WHAT YOU SHOULD DO:
Scan the lines below for the string "Open" and copy every one that has it.

——

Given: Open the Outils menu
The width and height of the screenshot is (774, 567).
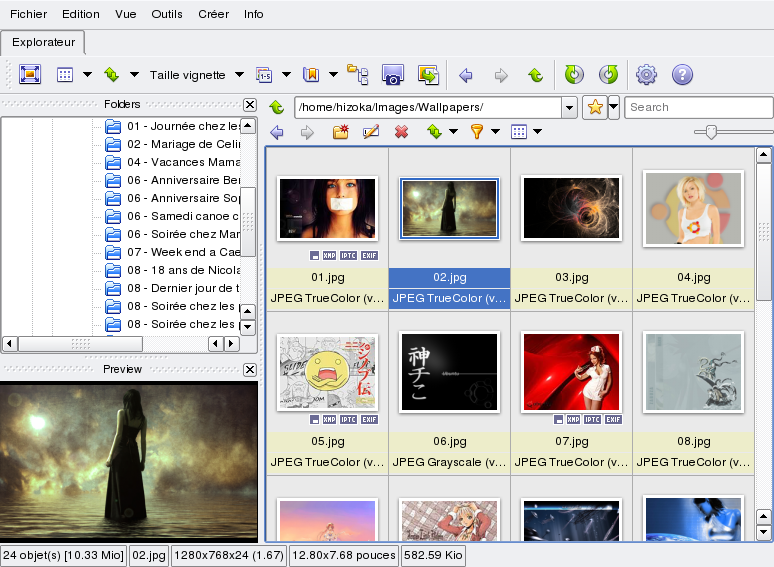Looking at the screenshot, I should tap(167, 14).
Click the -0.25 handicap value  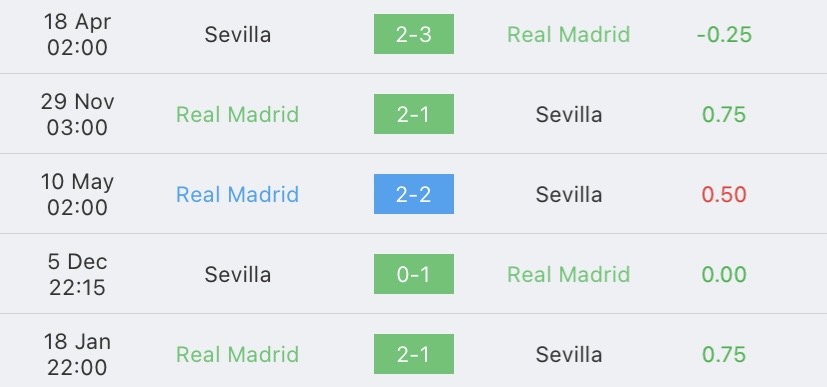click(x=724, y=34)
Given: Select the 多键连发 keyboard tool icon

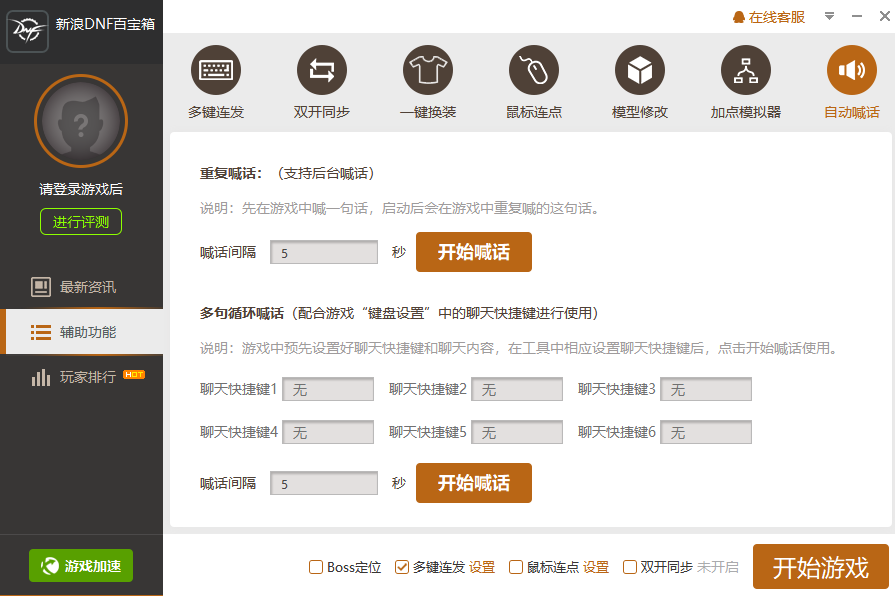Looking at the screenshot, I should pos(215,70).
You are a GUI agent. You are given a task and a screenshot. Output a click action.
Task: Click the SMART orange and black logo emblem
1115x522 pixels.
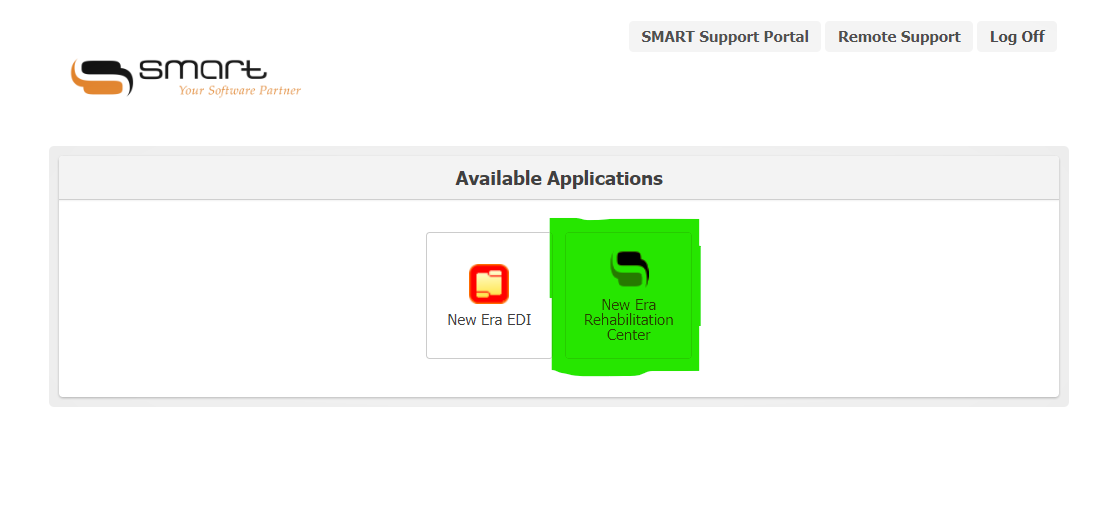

——

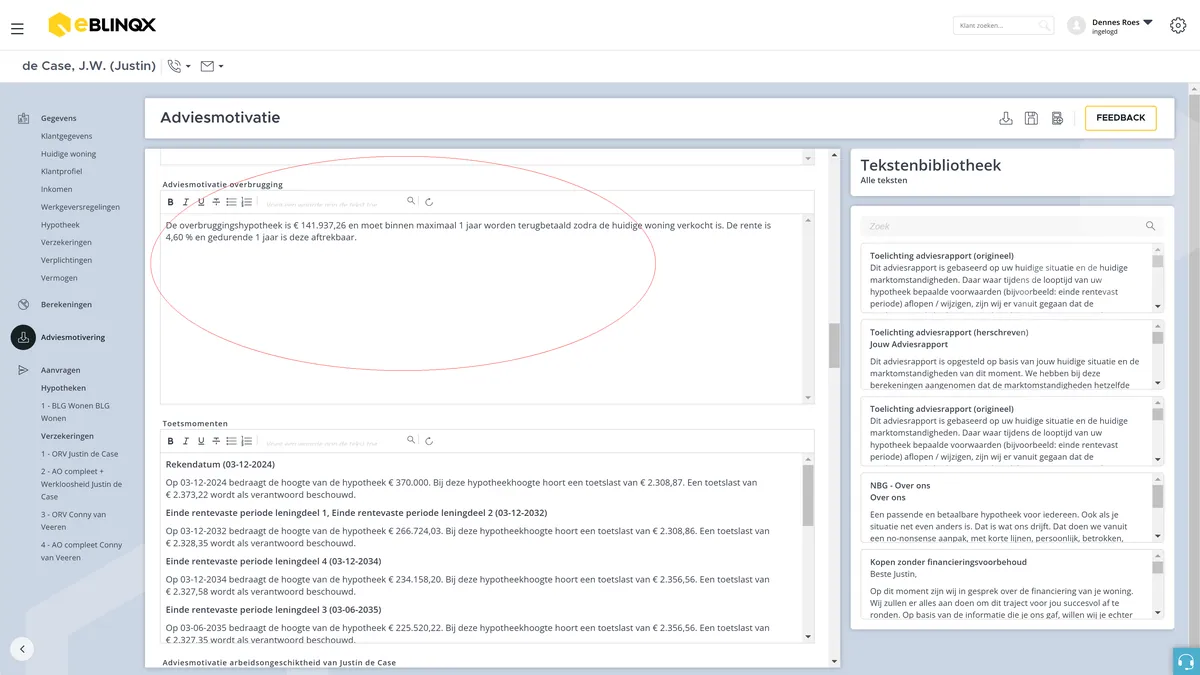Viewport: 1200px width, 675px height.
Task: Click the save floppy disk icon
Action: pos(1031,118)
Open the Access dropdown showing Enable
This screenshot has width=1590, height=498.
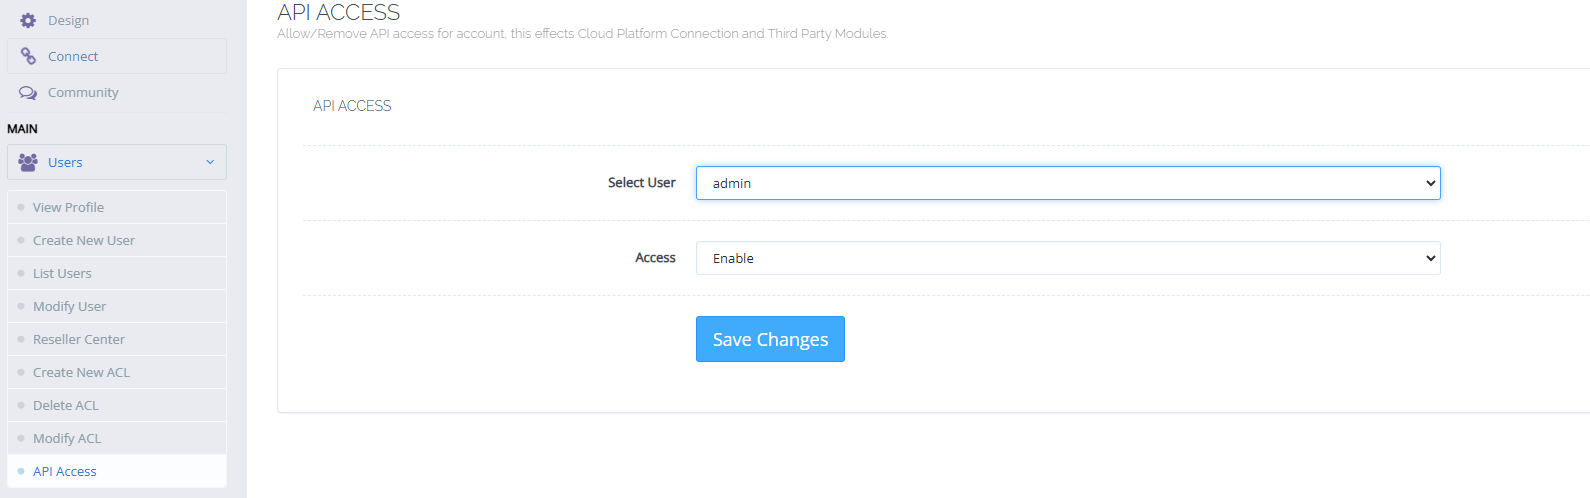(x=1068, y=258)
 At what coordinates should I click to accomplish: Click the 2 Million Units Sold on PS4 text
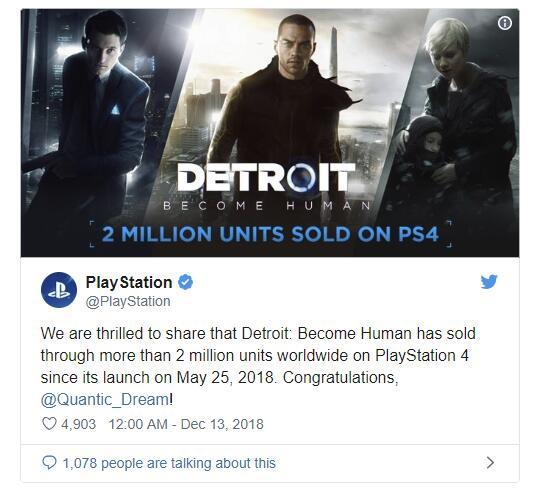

——

ANSWER BOX:
Given: Open the Outils menu
Open the Access dropdown showing Enable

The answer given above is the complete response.